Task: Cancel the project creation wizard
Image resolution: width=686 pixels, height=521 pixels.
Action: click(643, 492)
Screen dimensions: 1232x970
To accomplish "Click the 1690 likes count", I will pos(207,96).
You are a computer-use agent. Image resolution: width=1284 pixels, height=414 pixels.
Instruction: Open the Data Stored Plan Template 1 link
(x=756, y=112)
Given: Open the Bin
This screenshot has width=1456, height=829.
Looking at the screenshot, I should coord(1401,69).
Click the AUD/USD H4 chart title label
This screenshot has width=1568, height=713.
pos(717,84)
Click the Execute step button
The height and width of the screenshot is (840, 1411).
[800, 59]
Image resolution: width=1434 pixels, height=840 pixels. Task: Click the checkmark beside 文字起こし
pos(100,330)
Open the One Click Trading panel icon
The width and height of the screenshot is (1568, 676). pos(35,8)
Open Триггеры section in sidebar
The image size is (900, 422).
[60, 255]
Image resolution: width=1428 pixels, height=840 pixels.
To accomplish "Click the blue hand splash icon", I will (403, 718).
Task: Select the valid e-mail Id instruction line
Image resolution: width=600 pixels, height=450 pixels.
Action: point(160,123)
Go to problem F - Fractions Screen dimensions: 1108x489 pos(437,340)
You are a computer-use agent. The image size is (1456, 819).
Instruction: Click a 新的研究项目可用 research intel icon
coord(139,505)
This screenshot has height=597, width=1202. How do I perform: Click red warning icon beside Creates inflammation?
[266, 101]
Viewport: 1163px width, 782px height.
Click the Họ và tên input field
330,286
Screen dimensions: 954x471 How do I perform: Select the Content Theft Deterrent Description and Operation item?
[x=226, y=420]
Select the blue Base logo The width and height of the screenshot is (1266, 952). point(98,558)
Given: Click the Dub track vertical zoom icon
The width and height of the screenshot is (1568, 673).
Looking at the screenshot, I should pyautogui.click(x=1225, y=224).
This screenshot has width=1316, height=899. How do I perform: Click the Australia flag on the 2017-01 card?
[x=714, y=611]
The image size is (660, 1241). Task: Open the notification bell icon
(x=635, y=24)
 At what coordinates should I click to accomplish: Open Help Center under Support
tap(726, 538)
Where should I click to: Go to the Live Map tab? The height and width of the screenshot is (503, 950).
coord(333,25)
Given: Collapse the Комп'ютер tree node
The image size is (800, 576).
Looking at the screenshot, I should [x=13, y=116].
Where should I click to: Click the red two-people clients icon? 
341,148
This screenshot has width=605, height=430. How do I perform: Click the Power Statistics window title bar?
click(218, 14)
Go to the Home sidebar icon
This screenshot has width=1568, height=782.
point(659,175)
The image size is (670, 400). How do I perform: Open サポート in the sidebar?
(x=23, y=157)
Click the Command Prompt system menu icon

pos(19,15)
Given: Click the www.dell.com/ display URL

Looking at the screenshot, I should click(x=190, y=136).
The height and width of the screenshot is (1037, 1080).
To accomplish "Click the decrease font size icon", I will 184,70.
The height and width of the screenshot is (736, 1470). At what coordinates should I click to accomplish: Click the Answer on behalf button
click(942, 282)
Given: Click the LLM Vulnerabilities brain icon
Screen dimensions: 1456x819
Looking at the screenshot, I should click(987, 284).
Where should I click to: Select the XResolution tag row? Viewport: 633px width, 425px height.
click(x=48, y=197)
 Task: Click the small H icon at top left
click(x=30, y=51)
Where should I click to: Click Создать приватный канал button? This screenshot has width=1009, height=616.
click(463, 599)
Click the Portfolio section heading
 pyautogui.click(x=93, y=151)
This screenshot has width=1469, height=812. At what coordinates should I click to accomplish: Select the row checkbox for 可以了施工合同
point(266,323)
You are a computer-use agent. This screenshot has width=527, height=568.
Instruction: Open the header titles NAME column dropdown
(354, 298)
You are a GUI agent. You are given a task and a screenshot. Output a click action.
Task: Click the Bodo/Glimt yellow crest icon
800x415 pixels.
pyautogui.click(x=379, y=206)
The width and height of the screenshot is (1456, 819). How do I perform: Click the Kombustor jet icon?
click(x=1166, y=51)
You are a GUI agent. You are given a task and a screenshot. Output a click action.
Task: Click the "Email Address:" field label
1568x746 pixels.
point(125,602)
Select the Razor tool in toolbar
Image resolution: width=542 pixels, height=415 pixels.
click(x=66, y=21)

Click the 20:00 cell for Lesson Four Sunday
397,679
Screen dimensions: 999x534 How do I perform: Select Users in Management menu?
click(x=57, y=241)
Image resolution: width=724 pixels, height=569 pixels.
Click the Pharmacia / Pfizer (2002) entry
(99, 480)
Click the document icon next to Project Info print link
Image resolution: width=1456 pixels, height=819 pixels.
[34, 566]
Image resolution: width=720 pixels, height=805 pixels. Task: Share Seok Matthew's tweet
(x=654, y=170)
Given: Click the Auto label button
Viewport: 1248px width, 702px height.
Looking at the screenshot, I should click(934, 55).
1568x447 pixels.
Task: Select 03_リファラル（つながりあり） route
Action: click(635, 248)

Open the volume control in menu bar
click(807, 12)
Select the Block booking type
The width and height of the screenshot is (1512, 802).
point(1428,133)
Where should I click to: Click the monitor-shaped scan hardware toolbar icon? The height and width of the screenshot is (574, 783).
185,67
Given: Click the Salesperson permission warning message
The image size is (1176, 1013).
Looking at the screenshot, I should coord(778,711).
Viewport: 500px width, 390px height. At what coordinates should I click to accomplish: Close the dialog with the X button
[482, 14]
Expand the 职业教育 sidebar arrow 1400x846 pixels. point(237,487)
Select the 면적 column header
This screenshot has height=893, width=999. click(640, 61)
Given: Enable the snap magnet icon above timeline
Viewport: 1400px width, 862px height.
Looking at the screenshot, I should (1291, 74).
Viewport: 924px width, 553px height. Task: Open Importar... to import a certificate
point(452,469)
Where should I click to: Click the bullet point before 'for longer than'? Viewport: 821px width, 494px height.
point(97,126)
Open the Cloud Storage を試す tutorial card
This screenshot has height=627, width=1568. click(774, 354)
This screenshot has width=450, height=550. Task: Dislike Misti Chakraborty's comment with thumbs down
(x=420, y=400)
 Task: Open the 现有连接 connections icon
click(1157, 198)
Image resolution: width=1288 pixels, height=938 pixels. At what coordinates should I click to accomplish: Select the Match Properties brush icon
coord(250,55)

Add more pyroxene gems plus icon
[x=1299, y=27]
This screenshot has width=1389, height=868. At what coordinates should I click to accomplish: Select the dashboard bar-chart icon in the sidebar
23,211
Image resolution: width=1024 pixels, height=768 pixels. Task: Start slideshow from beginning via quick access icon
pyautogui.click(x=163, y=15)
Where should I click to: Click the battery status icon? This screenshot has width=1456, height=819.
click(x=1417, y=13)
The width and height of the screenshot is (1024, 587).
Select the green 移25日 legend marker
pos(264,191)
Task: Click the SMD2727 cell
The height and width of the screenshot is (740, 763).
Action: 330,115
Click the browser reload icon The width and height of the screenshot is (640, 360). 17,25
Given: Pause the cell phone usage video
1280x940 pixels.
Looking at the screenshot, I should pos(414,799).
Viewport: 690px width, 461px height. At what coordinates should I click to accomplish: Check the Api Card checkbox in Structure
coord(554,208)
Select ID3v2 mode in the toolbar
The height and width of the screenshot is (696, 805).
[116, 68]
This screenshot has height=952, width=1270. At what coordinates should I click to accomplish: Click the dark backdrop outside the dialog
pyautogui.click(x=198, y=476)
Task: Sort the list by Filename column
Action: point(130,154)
_ _ _
Copy out each line in the entries above that contains the word "field".

Click the Họ và tên input field
Task: Click the "Email Address:" field label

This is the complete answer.